*How to complete this task*: Wherever "computer" turns up in the entries, copy out the line that holds it.

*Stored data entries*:
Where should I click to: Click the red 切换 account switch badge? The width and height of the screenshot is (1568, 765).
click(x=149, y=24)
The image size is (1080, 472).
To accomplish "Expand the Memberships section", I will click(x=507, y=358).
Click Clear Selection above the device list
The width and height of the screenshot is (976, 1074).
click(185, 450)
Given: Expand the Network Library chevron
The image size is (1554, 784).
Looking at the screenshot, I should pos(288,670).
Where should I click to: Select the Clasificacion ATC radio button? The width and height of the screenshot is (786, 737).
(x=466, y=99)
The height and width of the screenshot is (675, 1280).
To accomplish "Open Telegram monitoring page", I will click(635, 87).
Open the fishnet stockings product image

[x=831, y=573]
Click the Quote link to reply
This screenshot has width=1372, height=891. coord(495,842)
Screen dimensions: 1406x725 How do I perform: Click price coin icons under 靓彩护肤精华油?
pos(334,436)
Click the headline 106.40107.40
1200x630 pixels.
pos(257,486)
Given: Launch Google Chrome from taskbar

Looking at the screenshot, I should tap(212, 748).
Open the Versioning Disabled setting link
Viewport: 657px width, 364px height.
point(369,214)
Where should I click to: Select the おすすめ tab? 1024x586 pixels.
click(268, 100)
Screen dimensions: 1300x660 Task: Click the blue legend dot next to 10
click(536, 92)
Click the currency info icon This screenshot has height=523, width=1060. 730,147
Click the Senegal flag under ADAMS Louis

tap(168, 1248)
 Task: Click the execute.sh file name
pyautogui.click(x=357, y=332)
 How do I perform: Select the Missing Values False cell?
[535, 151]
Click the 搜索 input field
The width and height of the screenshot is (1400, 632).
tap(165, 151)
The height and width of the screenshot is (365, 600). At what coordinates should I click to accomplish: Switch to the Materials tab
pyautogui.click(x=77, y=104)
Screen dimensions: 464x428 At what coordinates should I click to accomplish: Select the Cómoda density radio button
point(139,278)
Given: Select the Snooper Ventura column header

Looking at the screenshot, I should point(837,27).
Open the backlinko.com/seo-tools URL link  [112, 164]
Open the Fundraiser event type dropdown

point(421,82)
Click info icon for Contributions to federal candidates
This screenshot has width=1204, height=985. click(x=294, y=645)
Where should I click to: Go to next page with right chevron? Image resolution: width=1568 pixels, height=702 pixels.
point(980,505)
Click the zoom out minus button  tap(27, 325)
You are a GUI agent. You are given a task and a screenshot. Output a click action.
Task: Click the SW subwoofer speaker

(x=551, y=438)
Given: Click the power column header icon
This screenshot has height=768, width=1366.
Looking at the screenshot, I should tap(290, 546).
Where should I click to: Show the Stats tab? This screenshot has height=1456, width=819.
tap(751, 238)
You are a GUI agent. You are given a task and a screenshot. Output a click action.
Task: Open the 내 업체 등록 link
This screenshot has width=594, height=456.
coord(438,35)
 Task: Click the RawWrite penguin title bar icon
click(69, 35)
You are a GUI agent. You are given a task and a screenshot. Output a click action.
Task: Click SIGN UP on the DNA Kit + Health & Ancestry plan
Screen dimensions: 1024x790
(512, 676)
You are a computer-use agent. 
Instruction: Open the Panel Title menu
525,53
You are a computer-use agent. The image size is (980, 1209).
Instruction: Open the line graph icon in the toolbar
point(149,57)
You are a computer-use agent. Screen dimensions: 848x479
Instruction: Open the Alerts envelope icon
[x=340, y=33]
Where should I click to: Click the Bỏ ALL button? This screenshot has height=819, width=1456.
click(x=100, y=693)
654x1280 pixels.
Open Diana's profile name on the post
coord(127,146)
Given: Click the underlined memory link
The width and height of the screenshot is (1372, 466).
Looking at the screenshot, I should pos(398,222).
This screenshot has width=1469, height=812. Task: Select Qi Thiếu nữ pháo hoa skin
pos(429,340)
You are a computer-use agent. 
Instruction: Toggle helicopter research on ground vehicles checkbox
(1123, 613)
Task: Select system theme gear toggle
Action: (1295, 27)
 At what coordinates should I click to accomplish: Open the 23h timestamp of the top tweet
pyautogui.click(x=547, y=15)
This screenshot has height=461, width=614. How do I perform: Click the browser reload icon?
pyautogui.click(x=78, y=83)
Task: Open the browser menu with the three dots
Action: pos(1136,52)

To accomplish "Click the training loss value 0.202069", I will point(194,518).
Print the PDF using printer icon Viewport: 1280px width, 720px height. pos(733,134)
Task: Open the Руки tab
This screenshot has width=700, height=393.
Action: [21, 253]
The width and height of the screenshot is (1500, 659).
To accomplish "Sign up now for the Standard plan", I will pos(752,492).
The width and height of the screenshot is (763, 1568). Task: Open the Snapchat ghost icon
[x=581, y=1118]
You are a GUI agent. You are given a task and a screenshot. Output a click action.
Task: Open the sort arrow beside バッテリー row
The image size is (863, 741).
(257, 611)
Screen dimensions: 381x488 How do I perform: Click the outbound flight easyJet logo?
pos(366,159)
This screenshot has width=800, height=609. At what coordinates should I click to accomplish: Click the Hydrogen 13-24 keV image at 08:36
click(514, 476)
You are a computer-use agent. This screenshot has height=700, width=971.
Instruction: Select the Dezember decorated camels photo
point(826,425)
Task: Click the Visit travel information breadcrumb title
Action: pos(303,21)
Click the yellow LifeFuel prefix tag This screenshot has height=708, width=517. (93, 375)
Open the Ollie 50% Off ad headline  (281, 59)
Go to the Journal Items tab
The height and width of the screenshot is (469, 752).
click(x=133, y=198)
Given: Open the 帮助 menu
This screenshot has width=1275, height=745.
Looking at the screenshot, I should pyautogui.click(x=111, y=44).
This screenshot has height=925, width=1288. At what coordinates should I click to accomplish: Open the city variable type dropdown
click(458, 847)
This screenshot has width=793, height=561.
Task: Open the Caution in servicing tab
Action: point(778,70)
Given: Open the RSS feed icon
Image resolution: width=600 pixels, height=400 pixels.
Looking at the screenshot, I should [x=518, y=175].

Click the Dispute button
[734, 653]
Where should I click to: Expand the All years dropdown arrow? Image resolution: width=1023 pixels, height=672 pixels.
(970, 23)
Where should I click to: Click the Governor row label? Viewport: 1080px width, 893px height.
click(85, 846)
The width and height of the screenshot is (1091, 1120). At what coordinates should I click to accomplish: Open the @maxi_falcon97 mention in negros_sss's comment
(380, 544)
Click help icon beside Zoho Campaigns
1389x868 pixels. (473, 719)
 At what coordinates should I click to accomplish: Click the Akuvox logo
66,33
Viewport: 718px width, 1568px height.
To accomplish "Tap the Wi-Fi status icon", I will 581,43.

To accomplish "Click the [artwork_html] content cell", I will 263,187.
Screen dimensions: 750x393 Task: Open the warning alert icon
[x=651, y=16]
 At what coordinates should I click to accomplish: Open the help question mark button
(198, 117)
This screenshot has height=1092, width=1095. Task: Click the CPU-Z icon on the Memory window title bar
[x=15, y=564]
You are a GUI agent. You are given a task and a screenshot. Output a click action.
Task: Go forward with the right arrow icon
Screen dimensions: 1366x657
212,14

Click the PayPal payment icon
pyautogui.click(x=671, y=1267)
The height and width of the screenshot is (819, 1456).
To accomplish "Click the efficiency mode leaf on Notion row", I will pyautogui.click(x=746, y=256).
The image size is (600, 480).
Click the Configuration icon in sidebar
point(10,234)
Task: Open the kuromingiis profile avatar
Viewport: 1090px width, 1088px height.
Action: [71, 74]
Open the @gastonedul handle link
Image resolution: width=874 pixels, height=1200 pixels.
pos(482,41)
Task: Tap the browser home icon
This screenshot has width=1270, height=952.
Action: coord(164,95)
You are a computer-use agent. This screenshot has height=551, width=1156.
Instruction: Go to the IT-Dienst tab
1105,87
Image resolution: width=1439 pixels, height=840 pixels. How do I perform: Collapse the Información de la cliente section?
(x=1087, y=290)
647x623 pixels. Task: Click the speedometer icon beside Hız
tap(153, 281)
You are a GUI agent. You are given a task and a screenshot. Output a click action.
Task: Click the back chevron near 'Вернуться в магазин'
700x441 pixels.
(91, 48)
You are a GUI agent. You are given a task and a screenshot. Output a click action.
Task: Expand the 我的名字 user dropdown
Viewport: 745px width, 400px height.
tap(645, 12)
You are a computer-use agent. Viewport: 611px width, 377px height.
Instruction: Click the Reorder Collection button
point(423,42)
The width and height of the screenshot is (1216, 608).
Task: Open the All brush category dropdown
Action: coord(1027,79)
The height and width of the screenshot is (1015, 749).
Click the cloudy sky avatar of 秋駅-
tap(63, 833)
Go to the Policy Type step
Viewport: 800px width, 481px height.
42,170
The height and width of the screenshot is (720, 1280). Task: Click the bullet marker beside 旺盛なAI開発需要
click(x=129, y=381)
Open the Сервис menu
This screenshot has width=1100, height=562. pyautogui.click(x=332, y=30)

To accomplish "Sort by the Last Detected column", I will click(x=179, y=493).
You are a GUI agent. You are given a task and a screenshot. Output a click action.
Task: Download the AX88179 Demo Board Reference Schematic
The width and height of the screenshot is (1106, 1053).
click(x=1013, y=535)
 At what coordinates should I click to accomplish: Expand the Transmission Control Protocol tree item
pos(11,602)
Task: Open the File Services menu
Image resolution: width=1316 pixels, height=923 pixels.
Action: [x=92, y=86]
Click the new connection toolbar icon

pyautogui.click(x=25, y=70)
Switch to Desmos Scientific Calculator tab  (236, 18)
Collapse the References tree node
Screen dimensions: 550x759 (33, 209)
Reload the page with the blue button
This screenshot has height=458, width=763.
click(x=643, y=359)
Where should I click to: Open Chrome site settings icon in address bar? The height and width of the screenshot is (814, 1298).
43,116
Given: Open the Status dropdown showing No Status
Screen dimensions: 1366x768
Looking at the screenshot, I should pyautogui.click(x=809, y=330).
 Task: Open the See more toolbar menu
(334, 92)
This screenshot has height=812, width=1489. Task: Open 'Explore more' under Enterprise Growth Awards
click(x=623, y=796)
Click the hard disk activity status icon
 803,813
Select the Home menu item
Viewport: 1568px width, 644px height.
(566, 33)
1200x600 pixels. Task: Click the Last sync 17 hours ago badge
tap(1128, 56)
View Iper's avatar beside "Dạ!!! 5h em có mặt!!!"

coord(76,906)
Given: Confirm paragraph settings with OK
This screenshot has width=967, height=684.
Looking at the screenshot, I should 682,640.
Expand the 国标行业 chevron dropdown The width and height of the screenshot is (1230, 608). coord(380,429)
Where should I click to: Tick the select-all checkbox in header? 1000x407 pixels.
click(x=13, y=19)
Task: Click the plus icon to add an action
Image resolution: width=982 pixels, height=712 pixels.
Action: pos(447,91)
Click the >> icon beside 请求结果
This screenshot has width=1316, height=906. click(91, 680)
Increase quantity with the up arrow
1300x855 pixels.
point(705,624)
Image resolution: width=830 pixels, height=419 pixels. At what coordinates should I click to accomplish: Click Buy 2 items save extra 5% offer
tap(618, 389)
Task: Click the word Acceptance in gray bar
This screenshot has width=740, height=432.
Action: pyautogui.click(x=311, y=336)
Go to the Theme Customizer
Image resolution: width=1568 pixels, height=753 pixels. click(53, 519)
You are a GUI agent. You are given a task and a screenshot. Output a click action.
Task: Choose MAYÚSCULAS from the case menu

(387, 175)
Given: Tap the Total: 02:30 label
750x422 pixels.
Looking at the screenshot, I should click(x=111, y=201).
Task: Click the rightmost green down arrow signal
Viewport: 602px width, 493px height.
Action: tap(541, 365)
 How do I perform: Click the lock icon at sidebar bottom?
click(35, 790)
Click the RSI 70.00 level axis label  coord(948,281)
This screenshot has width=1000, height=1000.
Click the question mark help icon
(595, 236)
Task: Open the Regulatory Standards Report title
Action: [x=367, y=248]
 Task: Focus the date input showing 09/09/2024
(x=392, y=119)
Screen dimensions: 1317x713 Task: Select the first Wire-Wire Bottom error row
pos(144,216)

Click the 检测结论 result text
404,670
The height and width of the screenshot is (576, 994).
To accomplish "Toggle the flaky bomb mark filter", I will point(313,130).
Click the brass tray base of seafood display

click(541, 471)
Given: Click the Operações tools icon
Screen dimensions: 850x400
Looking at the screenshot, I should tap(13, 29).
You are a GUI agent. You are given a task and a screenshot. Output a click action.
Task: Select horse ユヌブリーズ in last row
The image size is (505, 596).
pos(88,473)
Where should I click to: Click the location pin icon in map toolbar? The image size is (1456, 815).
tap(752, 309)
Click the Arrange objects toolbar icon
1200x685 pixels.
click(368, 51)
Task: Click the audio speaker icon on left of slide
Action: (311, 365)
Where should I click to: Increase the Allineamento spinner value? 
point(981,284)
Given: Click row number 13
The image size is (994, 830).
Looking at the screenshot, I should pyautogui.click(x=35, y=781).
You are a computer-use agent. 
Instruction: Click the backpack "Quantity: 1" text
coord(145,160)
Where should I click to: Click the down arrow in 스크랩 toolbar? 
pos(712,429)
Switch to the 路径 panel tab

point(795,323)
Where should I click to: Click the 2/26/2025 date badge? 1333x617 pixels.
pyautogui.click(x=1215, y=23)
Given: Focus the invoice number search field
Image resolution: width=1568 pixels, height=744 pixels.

*Exercise response*:
You are a computer-use agent. 
You are a computer-use agent. The image size is (980, 1209).
You are a computer-use agent. Screen dimensions: 848x479
You are a computer-use agent. 
You are a computer-use agent. This screenshot has height=700, width=971.
You are a computer-use agent. This screenshot has height=551, width=1156.
You are a computer-use agent. Viewport: 611px width, 377px height.
You are a computer-use agent. 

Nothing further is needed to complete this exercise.